Кейт прыгнула с крыльца на траву и беззвучно приземлилась среди своих плакатов.

– Леди и джентльмены, – воззвала она к невидимой публике. Хоть она и не кричала, каждое слово эхом разнеслось по всей улице, даже за углом было слышно. Ее голос звенел у Корвина в ушах – мимо не пройдешь! – Леди и джентльмены! Всем вам известно, какие чудеса создал Бог за шесть дней творения. Но знаете ли вы, что он сотворил за шесть ночей, в темноте, вдали от людских глаз? – Широкими, медленными шагами подошла она к плакату, на котором красовался клубок тьмы с огромными глазами: – Видели ли вы нашу знаменитую Черную вдову, самое ужасающее чудо природы в истории? Она в шатре – вас отделяют от нее всего десять центов…

Кейт выхватила из кармана куртки сверкающую монетку и ловко завертела ее в пальцах.

– Вы видели настоящего пришельца из страны Оз – нашего Тыквоголового Джека? – Она ткнула в плакат с огромной, улыбающейся оранжевой тыквой с черными пустыми глазами. Тыква красовалась вместо головы на плечах у высокого худого человека – наверное, маска. – И все они здесь, в этом шатре! Чтобы посмотреть на них, от вас требуется всего лишь жалкая мелочь, десять центов – бросьте монетку мне и входите. – Кейт вспрыгнула обратно на крыльцо и распахнула входную дверь. За дверью была темнота. – Если вы сейчас уйдете, то будете просыпаться ночами в темноте и горько жалеть о пропущенном зрелище! Но пока еще не все потеряно! Всего десять центов! Вот такая – крошечная – монетка!

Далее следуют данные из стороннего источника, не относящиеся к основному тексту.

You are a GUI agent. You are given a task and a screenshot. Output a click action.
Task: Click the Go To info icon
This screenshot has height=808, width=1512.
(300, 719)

Кейт застыла в театральном жесте, обеими руками показывая на темный дверной проем. Корвин смотрел на ее представление затуманившимися глазами. Он встряхнул головой.

– Ну, вылитая бабушка, – вздохнул он. – И внешне, и по характеру.

Кейт облокотилась на перила веранды:

– Да, мне это уже говорили. – Она пожала плечами. Хвост ее поник.

– Знаешь, – сказал Корвин, – мне всегда было интересно, что за чудо природы была эта Черная вдова и чем она так ужасна.

– Так ты не входил в шатер?

– Нет. Я потратил последний десятицентовик на играх – бросал бейсбольные мячи в молочные бутылки. – Он запустил руку в один из своих глубоких карманов и вытащил старую тряпичную игрушку – лев с облезлой гривой и заводным ключиком в спине. – Сшиб все бутылки три раза подряд и выиграл его. Я назвал его Ралли. Раньше он играл песенку, если его завести.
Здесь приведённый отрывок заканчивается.